Up in the mountains in Andorra lies a village called Meritxell (the ‘tx’ is pronounced like the ‘ch’ in English) with a whopping 66 inhabitants. So why is it one of the places to go when visiting Andorra if you want to get a feel for the people? The answer lies in the Santuari de Meritxell, a sanctuary basilica.
A sanctuary basilica? What is that? Well sanctuary refers to a holy place of worship or a temple while basilica refers to certain powers that have been granted to it by the Pope. But why does this village of 66 have such a large/’powerful’ (in Papal terms) church? Well, it has to do with a saint, as these things usually do. The legend goes that a the Virgin of Meritxell was found near here and since 1873, when Andorra decided to have her be their patron saint, this site has been of importance to the local people, who poured money into it. However, in 1972, disaster struck! On 8 September, the old church burnt mostly to the ground, leaving nothing left.
As this site was of great importance to the Andorrans, a new sanctuary was built. Rather than try to remain true to the original Romanesque architecture of the 16th century, a modernist style sanctuary was built by the renowned Catalan architect Ricard Bofill i Leví who has worked on other projects like the Barcelona El Prat Airport Terminal 1, Malaga Airport extension, the Hotel W in Barcelona and over 1000 projects in over 50 countries. His design of the Santuari encompass his modern style, some of which can be seen in the pictures of this blog post, with a general usefulness of the spaces that he designs.

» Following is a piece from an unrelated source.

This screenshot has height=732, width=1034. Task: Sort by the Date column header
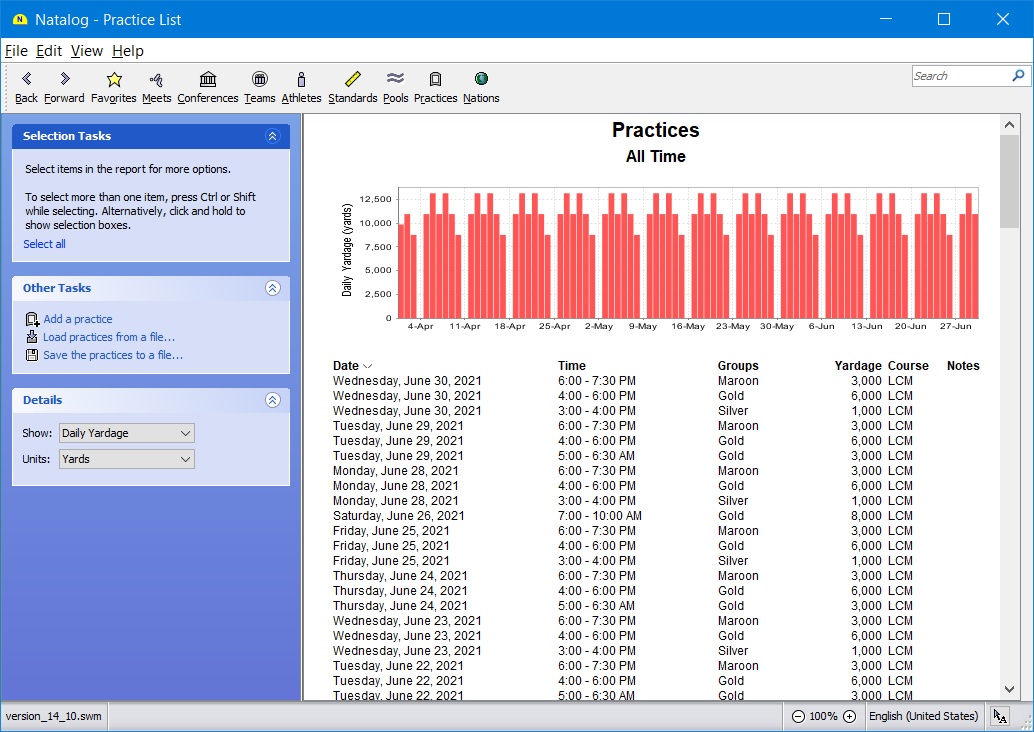346,366
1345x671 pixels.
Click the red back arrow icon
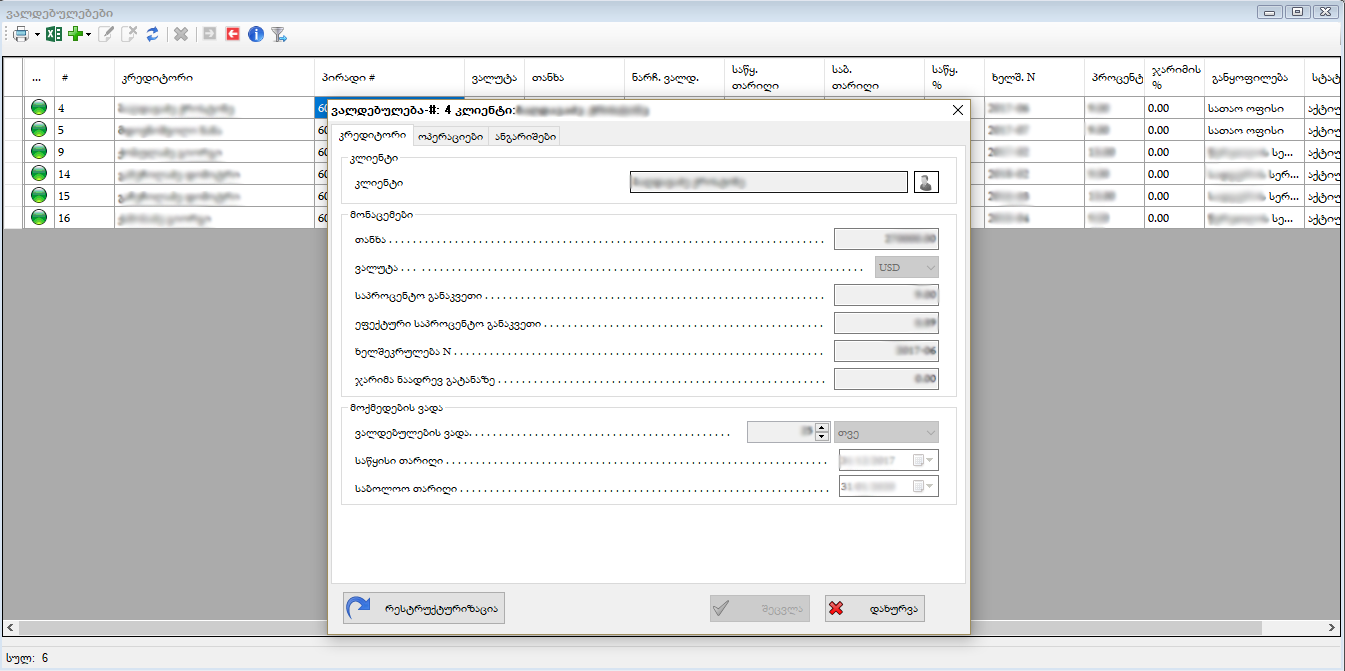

While I found the outside to be quite pleasant to look at, it was really the surroundings that captured my attention. The santuari site is set high in the mountains near the French-Andorran border and is located on a major traffic artery heading to the tunnel that gives tourists easier access from France and Spain. This leads to wonderful views of the valley and the surrounding mountains. I have to admit that I was not very impressed by the interior of the building. While the central courtyard was nice, there was nothing special about it and the building interiors themselves were spartan at best with white painted walls (although this reflects the tastes of the clergy themselves rather than the architect).